ARTIGO: O poeta no front

28 de julho de 2025

José Renato Nalini,

Reitor da Uniregistral,

Docente da Pós-Graduação da Uninove

e Secretário-Executivo das Mudanças Climáticas de São Paulo      

 

Uma queda levou desta peregrinação o Desembargador Régis Bonvicino. A mídia registrou sua morte, ocorrida em 5/7/2025, lamentando a morte de um poeta que Cláudio Leal considerou “inimigo do efêmero”.

Participei de alguns momentos importantes da vida de Régis. Ao se submeter ao Concurso de Ingresso à Magistratura de São Paulo, ele já era poeta. Escrevera “Bicho Papel”, de 1975, “Régis Hotel” em 1978 e “Sósia da Cópia” em 1983.

Eram tempos em que Ministério Público e Magistratura bandeirante trocavam informações sigilosas sobre os pretendentes a se tornarem promotores e juízes. Eram elaborados dossiês muito subjetivos, sempre a cargo daqueles mais conservadores, interessados em preservar a “pureza” de suas Instituições.

Ser poeta parecia incompatível com o exercício da jurisdição. Os poetas, esses “nefelibatas”. Esses “loucos”. Melhor evitar que adentrem ao sacrossanto recinto onde se pratica a atividade mais próxima à do Criador: a do juiz, que tem o condão de fazer “do branco, um preto”, do “homem, uma mulher”, do “quadrado, um círculo”.

Para sorte de Régis, o Presidente regimental dos Concursos de Ingresso à Magistratura era um homem profundamente ético e muito consciente da realidade de seu país. Estudara em Universidade americana, fora um dos mais respeitados membros do Ministério Público. Tanto que chamado da Curadoria em Campinas, diretamente para o Tribunal de Alçada então existente. Sem passar pela promoção para a Procuradoria de Justiça.

Estou falando, é óbvio, do Desembargador Sylvio do Amaral, um dos mais destacados exercentes da difícil missão confiada à Corregedoria Geral da Justiça. Ele era generoso, não preconceituoso, respeitador dos cânones que muitos juravam observar, mas, em realidade, faziam a leitura dos textos ao sabor de suas idiossincrasias.

Ponderei ao Dr.

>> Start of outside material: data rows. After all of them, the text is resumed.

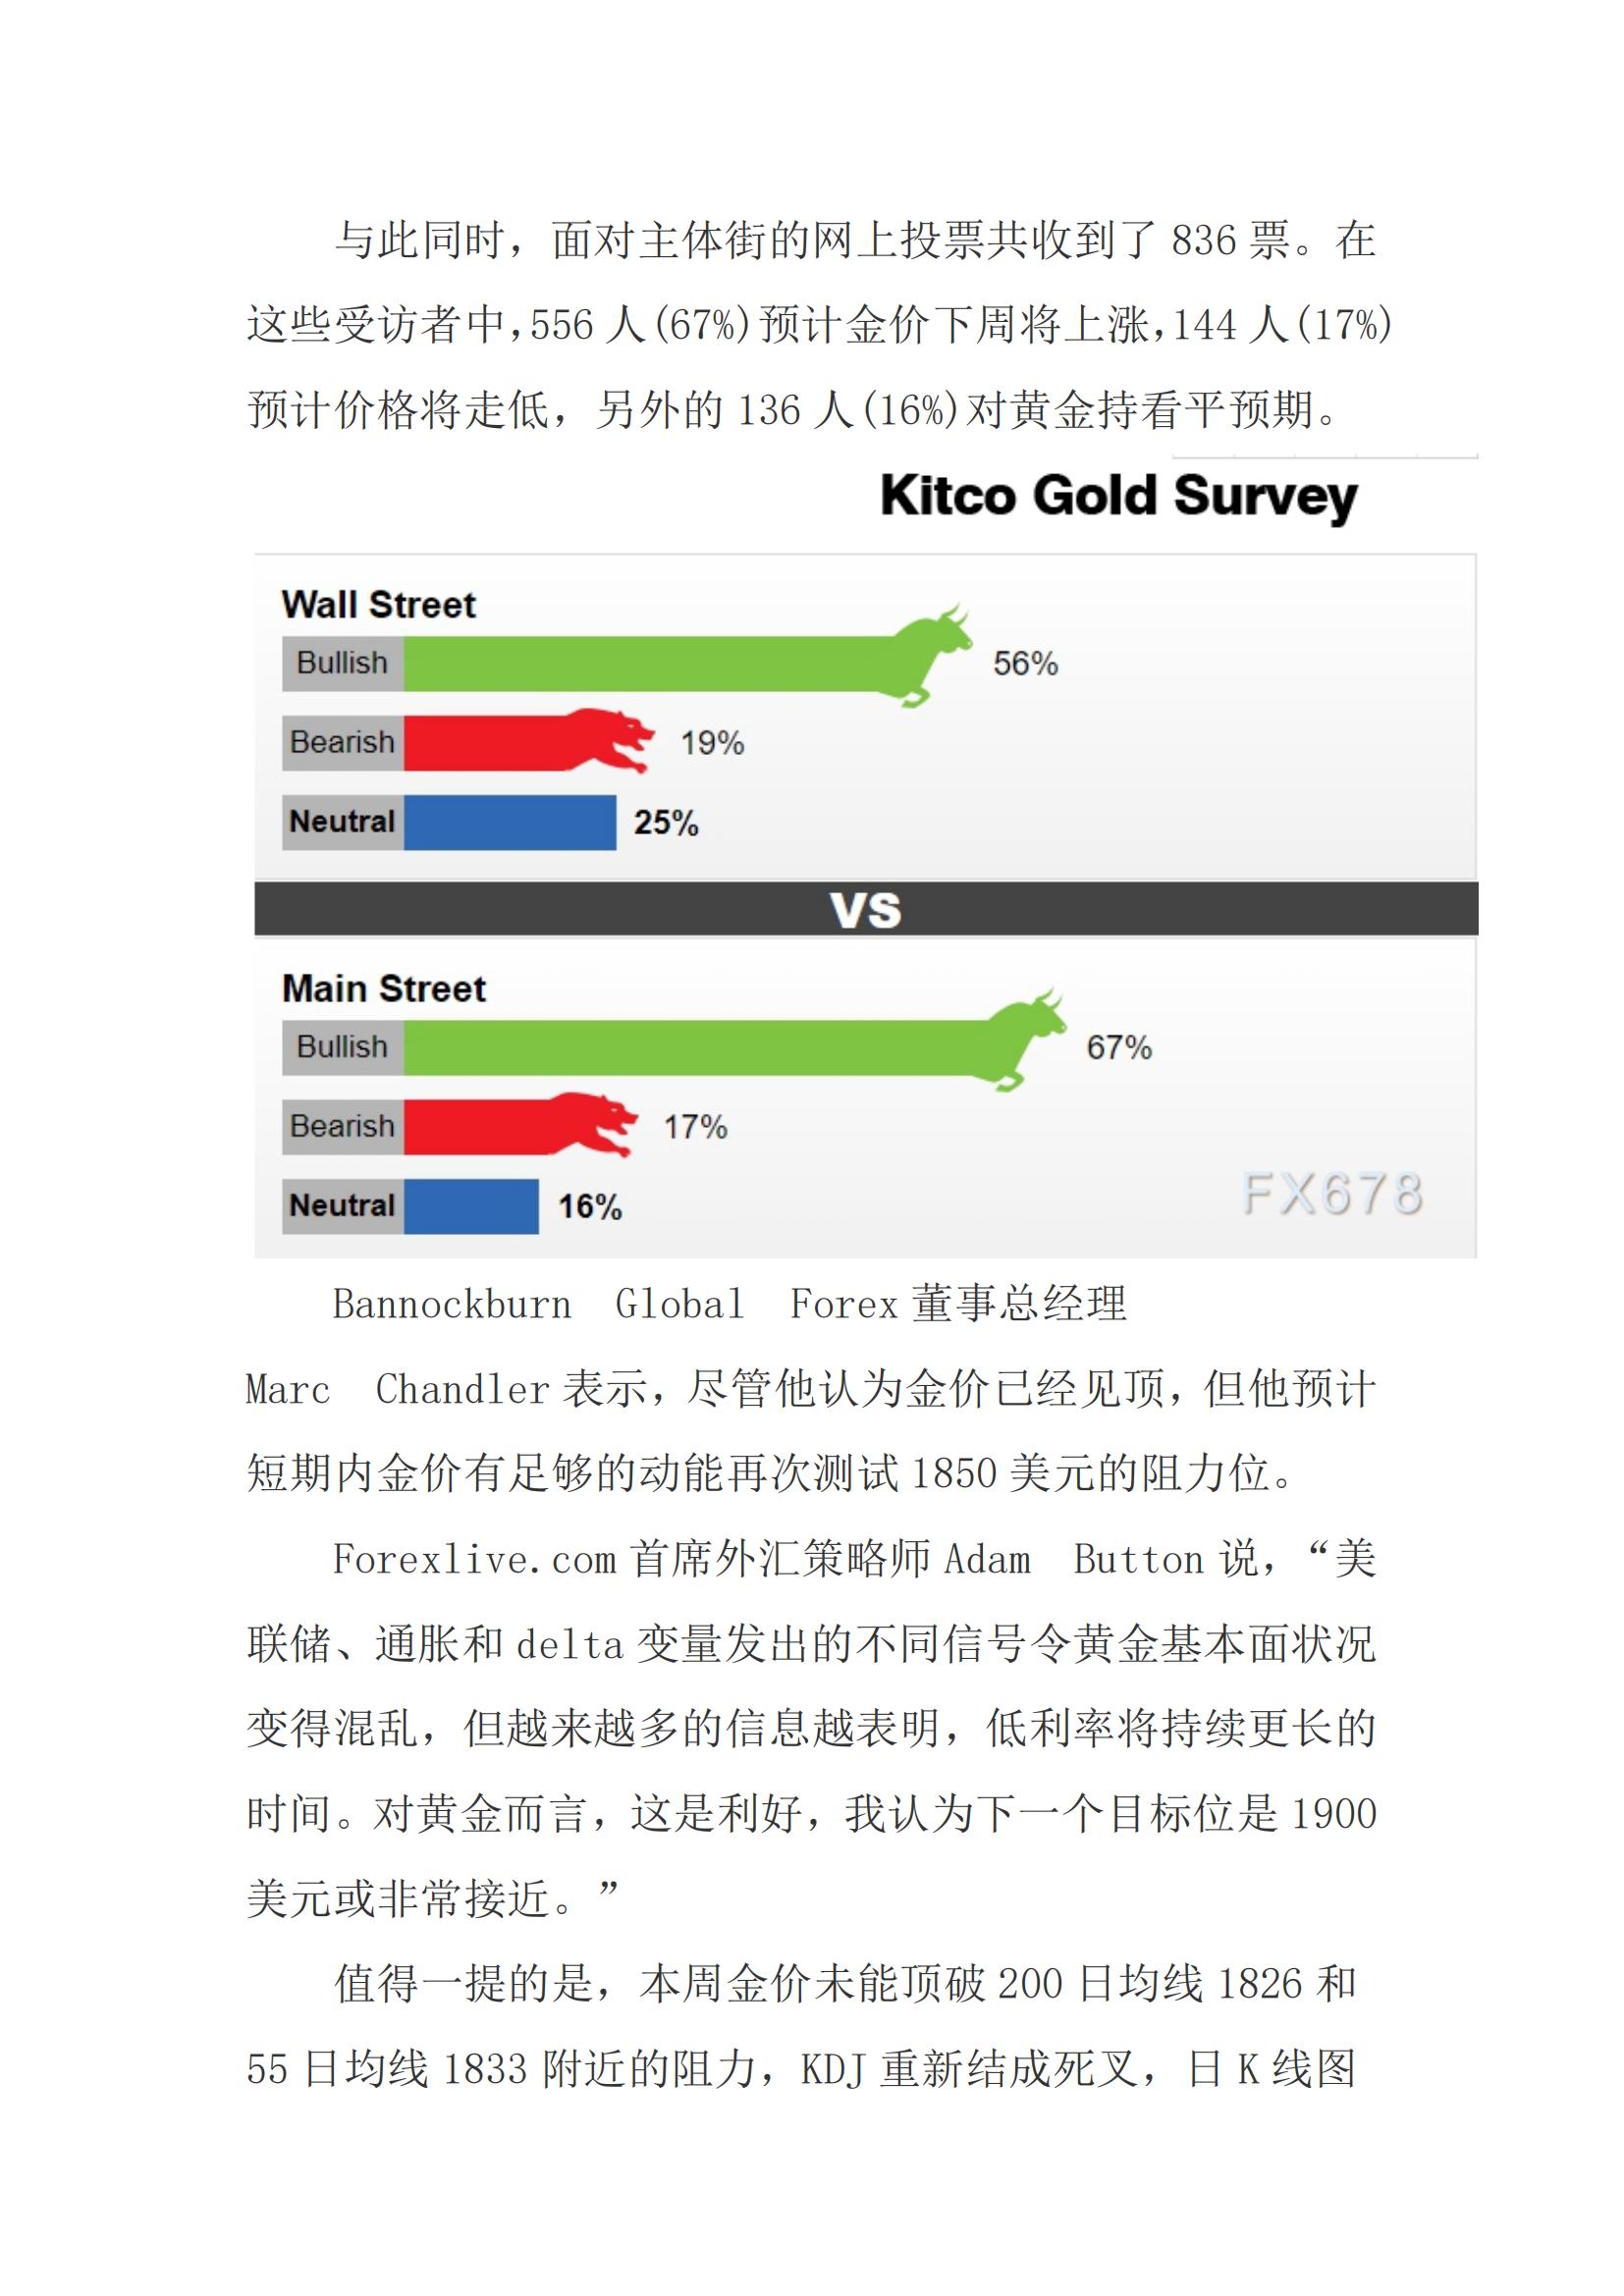
Task: Click the 67% Main Street bullish value
Action: [x=1119, y=1047]
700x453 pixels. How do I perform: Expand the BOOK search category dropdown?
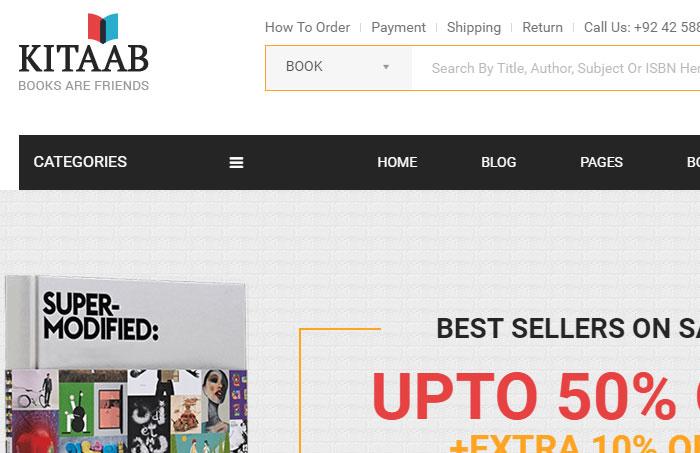point(339,68)
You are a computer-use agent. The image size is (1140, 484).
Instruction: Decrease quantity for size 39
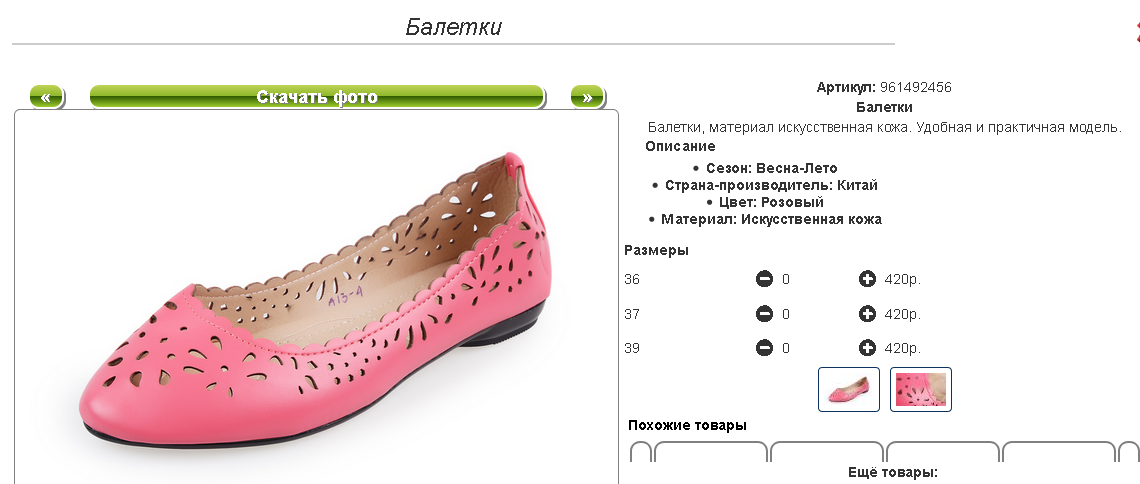[764, 348]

Sylvio, como seu assessor, que seria bom para a Magistratura contar com mais um poeta. Já existiam, é verdade, alguns pouquíssimos versejadores. Mas ninguém a realizar uma poesia avançada, além de moderna.

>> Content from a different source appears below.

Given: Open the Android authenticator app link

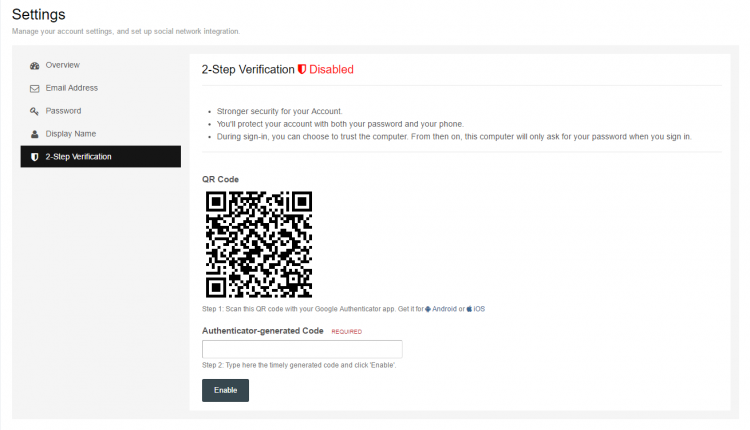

Ele foi aprovado. Na certa, foi cientificado de que eu intercedera em seu favor. Tornou-se um fiel seguidor de meus conselhos. E precisou deles, principalmente no início da carreira.

Assustou-se com a burocracia, com o ritualismo, não assumiu de imediato a “persona” que se espera de um Juiz. Teve alguns contratempos no período de vitaliciedade, em que observadores mais experientes fiscalizavam a atuação dos novatos.

Régis Bonvicino não era convencional. Era alguém cujo pensamento está bem distante do procedimentalismo, das praxes cartorárias, do ambiente forense. Estranhou. Procurava-me continuamente.

Cheguei a dizer a ele que confiasse na sua competência técnica e na sapiência adquirida no manejo do vernáculo. Quem faz poesia conhece mais da vida do quem apenas decorou o enciclopédico acervo de informações ainda hoje exigido para a modalidade anacrônica de recrutamento para as carreiras públicas jurídicas. É aprovado quem decora a legislação, a doutrina, a jurisprudência.

Empatia, sensibilidade, compaixão, saber ocupar o lugar do próximo, isso não se exige do candidato. E faz muita falta. Quem decora nem sempre é um profissional credenciado a solucionar problemas alheios, a contribuir para aliviar a carga de sofrimento que recai sobre todos os humanos, principalmente aqueles que precisam percorrer o calvário da Justiça.

Régis permaneceu na Magistratura. Ingressou em 1990 e em 2022 chegou à segunda instância. Judicava na 22ª Câmara de Direito Privado.

A última vez em que estive com ele foi na Funeral Home, no velório de sua filha. Estava abatido, como é natural. Inversão da ordem cronológica é uma bofetada. Mas quando quem vai é a cria, o genitor perde o norte.

Talvez essa perda tenha acentuado o sabor amargo de sua poesia, bem hermética para o front excessivamente burocratizado do sistema Justiça. Para mim, continuará a ser aquela criatura apreensiva, quase que assustada, a evidenciar surpresa diante dos acontecimentos propiciados à apreciação de um julgador. Resta aos críticos analisar a sua produção de antes e depois do Judiciário, para detectar a influência que esse universo exerceu sobre a poética de Régis Bonvicino.